Não dá para se entender como não temos um museu preservando um momento ímpar da nossa história. Quantos turistas, principalmente americanos seriam atraídos por esse pedaço da História? Infelizmente continuamos com o mesmo espírito pequeno, quando os feitos dos outros são mais importantes que os nossos.
Personagens como Maria Boa e Zé Areia têm que ser resgatados. Eles não podem, nem devem, existir somente na memória dos antigos. Eles fizeram parte, de forma ativa, daquela Natal.
Maria Boa com seu bordel que encantou aos americanos, sendo merecedora de uma homenagem, quando pilotos dos famosos B-25 pintaram uma escultura sua em dos aviões.
Flávio Silva, no seu trabalho Natal na Segunda Guerra Mundial: influência americana e prostituição feminina conta que “cercada por muros altíssimos, iguais às fortalezas de guardar donzelas nos tempos medievais, protegida dos olhares indiscretos e sombreada por enormes mangueiras, a boate de Maria Boa, principalmente durante a Segunda Guerra Mundial, estava para a boêmia local e internacional assim como o Maracanã está para o futebol mundial”.
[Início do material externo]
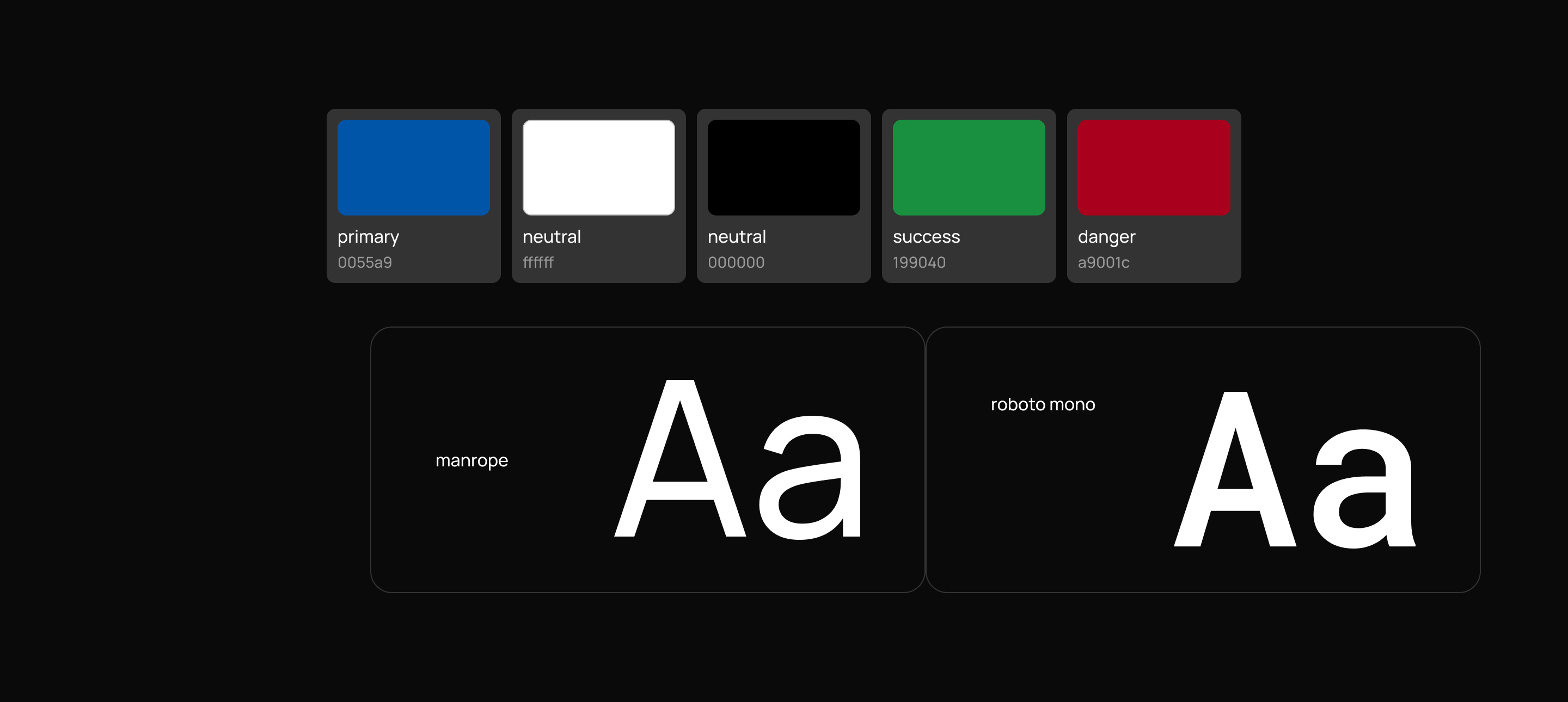Select the white neutral color swatch

(x=598, y=167)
Zé Areia, com sua “verve”, fez rir toda uma geração. Sua convivência com os soldados americanos é merecedora de obra literária. Seu “comércio” de papagaios com os soldados tem passagens hilárias.
Sobre venda de papagaios para americanos, há uma memorável passagem do nosso herói. Ele vendeu um papagaio muito novo, que tinha até uma ferida na cabeça. Para cobrir o ferimento, ele colou um selo postal. Como o americano estranhasse, ele foi rápido: “Com este selo, ele já está pronto para passar pela alfândega. Fiscalização muito exigente!”. Figuras como Maria Boa e Zé Areia têm que ser eternizadas. Os visitantes precisam conhecer nossa história. Infelizmente pouco, ou quase nada tem sido feito visando isso.
Mas nada está perdido. Temos pessoas que se interessam por isso. Que amam Natal. Falta o poder público colocar essa parte da nossa história como prioridade, que Natal terá um dos maiores chamarizes turísticos do Brasil. É pagar para ver.